Johannesburg, 29 Feb 2016
ICASA's approval of licence transfers from Neotel to Vodacom was set aside in its entirety and with costs.
ICASA's approval of licence transfers from Neotel to Vodacom was set aside in its entirety and with costs.

A court ruling against the Independent Communications Authority of SA (ICASA) will have "no material bearing" on its plans to buy Neotel, says Vodacom.

The North Gauteng High Court in Pretoria on Friday ruled that a decision by ICASA to approve the transfer of control of licences from Neotel to Vodacom should be set aside in its entirety and with costs.

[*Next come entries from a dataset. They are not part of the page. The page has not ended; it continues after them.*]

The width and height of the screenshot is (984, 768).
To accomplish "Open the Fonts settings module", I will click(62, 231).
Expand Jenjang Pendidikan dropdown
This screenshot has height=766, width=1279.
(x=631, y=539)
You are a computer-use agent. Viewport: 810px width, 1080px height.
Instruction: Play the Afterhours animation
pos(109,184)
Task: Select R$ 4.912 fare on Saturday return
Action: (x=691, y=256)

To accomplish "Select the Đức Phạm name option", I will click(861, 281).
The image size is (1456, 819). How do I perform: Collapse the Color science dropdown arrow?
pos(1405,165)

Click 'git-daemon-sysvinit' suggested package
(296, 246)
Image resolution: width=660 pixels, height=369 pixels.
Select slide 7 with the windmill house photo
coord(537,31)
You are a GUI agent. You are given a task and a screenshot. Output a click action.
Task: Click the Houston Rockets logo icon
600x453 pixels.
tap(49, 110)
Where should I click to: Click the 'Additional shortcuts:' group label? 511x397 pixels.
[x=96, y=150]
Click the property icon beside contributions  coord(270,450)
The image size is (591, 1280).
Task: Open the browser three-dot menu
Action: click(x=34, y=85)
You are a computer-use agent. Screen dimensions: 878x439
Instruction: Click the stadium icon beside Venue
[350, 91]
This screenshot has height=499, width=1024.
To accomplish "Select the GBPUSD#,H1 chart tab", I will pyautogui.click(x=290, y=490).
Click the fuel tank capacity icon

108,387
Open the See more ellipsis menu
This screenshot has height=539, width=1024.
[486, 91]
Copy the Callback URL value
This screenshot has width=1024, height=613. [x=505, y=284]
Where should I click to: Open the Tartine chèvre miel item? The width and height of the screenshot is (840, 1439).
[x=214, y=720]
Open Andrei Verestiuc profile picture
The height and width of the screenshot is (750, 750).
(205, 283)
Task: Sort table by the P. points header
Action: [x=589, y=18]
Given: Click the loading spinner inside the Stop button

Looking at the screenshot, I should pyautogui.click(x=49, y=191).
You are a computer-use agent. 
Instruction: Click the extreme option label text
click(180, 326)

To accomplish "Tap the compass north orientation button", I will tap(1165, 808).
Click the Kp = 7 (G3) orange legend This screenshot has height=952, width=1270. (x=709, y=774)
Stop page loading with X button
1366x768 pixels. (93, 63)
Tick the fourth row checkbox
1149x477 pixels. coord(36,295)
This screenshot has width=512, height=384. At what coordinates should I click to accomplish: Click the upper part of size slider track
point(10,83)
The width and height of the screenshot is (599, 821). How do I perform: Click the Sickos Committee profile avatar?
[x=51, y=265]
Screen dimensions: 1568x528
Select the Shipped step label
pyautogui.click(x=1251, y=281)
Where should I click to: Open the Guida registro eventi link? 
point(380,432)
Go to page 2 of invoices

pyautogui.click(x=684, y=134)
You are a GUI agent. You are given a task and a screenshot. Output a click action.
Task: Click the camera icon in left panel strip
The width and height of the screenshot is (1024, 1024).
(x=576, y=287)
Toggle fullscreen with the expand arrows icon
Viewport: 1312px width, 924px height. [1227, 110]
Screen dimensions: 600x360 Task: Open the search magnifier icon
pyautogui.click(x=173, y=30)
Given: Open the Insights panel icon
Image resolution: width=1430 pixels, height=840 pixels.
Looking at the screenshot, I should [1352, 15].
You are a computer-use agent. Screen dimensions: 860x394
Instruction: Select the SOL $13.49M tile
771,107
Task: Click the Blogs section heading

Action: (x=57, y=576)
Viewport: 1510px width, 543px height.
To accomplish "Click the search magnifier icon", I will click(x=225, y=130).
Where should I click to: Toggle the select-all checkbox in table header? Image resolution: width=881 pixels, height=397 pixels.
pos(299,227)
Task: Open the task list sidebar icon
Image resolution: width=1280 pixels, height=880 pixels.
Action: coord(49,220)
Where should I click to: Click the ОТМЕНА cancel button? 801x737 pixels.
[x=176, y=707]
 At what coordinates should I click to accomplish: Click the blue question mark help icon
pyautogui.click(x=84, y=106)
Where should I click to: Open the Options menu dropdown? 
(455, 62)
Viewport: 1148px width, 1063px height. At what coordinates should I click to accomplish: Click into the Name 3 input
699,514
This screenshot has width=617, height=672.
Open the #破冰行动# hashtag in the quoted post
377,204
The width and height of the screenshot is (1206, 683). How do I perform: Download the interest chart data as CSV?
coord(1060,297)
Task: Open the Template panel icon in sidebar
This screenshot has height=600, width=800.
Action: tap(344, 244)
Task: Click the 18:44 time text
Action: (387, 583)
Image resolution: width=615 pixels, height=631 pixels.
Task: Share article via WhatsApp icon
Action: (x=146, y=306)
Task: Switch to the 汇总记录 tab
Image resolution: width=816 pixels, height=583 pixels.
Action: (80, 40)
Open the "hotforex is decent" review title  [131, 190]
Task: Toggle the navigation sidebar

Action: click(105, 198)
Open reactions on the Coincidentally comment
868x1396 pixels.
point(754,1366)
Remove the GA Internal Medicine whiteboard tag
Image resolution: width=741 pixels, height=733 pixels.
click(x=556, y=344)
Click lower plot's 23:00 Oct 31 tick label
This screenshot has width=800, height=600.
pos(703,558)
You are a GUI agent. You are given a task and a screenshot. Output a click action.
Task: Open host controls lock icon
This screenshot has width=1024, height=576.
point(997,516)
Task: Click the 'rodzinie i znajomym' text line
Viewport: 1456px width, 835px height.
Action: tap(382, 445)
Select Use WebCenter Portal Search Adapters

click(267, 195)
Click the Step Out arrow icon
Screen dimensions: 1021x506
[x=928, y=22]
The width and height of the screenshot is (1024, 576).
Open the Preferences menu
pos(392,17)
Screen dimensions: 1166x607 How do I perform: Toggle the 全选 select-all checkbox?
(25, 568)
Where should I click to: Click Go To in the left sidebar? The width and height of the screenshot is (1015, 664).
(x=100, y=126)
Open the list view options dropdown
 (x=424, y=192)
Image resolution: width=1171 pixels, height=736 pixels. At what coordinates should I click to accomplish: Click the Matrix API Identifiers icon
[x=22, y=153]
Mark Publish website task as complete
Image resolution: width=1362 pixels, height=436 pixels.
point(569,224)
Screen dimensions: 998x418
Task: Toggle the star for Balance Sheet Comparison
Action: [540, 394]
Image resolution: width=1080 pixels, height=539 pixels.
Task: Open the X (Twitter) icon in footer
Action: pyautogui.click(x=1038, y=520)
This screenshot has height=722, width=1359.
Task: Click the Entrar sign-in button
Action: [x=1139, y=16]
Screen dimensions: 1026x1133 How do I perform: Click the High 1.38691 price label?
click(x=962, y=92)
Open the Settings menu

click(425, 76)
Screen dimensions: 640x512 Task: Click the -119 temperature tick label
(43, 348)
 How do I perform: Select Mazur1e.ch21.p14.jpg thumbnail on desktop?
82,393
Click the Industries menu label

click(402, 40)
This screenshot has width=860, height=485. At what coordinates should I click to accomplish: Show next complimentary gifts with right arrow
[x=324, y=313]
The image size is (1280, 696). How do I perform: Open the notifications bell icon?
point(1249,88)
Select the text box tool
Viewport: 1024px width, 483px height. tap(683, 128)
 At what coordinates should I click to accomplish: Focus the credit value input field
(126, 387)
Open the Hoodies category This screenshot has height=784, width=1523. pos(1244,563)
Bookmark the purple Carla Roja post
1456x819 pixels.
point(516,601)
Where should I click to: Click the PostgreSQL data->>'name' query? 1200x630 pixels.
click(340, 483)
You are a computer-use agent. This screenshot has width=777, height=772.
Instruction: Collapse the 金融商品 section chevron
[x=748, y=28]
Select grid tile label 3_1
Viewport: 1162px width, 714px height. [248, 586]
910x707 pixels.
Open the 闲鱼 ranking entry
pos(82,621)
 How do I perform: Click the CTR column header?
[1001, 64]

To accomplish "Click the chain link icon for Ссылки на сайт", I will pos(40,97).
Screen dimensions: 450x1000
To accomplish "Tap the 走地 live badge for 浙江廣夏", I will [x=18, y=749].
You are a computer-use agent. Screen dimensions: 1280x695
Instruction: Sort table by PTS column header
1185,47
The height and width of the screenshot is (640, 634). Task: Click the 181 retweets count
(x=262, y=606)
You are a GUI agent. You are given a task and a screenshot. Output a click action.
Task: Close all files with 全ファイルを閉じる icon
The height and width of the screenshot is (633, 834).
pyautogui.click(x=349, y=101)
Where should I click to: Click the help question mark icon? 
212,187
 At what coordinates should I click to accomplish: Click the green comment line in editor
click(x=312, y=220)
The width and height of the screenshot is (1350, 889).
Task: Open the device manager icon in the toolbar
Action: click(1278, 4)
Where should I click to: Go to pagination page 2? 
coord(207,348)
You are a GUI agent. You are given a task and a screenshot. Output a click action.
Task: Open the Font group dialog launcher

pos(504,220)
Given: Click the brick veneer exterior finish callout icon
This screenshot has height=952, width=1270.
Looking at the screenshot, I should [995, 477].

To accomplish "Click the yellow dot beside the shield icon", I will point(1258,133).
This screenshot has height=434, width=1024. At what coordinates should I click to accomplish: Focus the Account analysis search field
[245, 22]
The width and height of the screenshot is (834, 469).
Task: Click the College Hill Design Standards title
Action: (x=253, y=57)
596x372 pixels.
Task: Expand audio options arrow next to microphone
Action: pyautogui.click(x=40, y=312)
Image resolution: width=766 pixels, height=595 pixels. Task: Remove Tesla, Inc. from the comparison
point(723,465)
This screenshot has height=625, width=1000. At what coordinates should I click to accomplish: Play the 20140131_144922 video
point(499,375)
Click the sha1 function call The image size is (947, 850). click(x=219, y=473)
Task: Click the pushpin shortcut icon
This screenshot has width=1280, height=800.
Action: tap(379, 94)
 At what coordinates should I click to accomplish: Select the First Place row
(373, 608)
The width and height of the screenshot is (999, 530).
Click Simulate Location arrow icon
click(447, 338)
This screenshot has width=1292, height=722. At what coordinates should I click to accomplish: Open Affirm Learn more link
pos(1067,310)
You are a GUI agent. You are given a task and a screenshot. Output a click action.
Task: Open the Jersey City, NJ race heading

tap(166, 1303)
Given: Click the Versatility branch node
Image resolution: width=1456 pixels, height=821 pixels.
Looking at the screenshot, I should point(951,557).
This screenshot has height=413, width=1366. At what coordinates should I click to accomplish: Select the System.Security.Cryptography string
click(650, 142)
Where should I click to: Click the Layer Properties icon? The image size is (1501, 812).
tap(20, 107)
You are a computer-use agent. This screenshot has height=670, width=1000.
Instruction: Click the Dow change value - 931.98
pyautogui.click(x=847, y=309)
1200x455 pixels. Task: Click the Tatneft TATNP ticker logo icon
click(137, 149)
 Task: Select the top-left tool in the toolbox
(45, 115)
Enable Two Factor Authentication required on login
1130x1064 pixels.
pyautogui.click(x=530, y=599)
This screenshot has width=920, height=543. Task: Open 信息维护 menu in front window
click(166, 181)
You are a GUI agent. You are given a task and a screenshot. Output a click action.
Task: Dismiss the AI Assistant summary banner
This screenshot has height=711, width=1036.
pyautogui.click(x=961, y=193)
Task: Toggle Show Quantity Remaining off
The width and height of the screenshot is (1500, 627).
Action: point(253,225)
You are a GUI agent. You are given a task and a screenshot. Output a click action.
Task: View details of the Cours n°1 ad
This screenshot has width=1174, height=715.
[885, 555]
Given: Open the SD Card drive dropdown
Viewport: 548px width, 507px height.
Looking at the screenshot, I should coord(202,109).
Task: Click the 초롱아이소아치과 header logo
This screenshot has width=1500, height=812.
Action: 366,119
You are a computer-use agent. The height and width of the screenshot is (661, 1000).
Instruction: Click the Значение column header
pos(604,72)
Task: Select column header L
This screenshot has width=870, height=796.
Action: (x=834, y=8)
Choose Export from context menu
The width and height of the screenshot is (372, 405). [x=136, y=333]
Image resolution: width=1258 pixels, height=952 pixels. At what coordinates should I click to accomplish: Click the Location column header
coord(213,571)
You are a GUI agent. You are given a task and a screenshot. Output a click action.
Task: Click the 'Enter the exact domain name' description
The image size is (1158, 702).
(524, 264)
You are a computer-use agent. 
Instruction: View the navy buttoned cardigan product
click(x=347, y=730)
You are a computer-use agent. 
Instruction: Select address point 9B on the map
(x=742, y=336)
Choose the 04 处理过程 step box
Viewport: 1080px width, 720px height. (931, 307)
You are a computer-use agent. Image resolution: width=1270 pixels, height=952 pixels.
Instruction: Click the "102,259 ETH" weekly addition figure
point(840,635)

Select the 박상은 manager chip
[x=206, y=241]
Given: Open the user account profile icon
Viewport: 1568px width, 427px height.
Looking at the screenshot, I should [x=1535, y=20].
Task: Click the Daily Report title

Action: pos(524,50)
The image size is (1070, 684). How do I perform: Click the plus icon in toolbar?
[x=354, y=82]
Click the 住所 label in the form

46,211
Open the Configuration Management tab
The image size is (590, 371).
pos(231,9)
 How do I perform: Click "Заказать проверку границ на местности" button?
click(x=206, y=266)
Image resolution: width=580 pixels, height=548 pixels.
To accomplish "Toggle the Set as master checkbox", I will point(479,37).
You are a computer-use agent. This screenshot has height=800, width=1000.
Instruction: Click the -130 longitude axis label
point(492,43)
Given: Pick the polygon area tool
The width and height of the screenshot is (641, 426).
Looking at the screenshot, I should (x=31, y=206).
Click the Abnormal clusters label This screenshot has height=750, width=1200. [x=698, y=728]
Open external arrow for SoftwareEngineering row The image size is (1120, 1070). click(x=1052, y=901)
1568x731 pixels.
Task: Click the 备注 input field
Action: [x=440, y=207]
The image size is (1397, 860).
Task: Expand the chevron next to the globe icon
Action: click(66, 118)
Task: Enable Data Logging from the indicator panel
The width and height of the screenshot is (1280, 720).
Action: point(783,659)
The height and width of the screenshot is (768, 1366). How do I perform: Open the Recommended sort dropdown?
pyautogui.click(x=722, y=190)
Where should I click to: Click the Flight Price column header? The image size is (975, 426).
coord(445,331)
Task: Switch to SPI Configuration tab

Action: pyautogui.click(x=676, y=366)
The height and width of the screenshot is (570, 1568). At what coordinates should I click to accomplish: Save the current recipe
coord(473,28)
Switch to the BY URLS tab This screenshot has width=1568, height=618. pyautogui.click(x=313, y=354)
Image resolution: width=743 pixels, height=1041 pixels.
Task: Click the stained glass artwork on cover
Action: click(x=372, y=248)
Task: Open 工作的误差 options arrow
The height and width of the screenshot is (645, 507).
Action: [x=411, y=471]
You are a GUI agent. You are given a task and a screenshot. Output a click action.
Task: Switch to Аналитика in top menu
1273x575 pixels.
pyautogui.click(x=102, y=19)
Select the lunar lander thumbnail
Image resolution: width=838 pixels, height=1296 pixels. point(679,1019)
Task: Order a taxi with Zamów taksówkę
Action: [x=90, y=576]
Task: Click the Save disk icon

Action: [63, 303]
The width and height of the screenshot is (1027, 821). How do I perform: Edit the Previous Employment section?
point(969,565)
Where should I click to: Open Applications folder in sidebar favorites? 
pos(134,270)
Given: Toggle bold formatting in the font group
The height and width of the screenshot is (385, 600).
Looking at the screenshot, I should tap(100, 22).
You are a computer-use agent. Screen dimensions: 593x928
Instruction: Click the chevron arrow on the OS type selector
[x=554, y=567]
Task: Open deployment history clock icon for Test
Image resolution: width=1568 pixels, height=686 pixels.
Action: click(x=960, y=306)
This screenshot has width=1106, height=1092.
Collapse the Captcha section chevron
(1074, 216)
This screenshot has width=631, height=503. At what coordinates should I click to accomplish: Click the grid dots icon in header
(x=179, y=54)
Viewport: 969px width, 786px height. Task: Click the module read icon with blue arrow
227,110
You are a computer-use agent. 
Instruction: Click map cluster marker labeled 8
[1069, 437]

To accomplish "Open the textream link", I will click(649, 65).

However, Vodacom's executive head of media relations, Byron Kennedy, points out "the proposed modified transaction announced on 8 December 2015 excluded Neotel's spectrum and licences, therefore Friday's judgment has no material bearing on the modified transaction".

The original R7 billion buyout of Neotel by Vodacom has been on the cards since May 2014 but came up against strong opposition from rival telco operators and other industry players because of the potential competitive consequences of the transfer of Neotel's much sought-after frequency spectrum licences.

In December, Vodacom decided to take the spectrum off the table and announced it and Neotel had reached an agreement on a "modified transaction". The new deal would see Vodacom acquire the majority of Neotel's assets "related to its fixed-line business as a going concern", but excluding Neotel's licences. Neotel would also offer a roaming arrangement to all the mobile network operators, including Vodacom.

Last week's ruling from the high court was related to applications from Telkom, MTN, Cell C and Internet Solutions that were launched last year before Vodacom announced the modified transaction. The parties applied separately but agreed all the applications should be heard together.

Telkom's managing executive of group communication, Jacqui O'Sullivan, says the company still welcomes the decision and "believes that it was taken in the best interests of sustainability in the industry".

MTN SA chief corporate service officer Graham de Vries would only say the company had taken note of the judgment and "acknowledges the contents of the decision".

Despite Vodacom's claims that the ruling would have no bearing on the deal going forward, the judgment found a number of issues with ICASA's decision to approve the licence transfers which it ultimately found "unlawful".

The judgment from judge DS Fourie, which ITWeb has in its position, found ICASA's decision could be "reasonably suspected of bias" because of issues including a meeting between the regulator and Vodacom which had no recorded minutes, as well as a lack of with section 9(2)(b) of the Electronic Communications Act which deals with black economic empowerment equity rules.

Neotel, Vodacom and ICASA were ordered to pay the costs of all four applications.

ICASA spokesperson Paseka Maleka says the regulator "is still studying the court's judgment on the matter and will have a position as soon as the decision has been taken internally".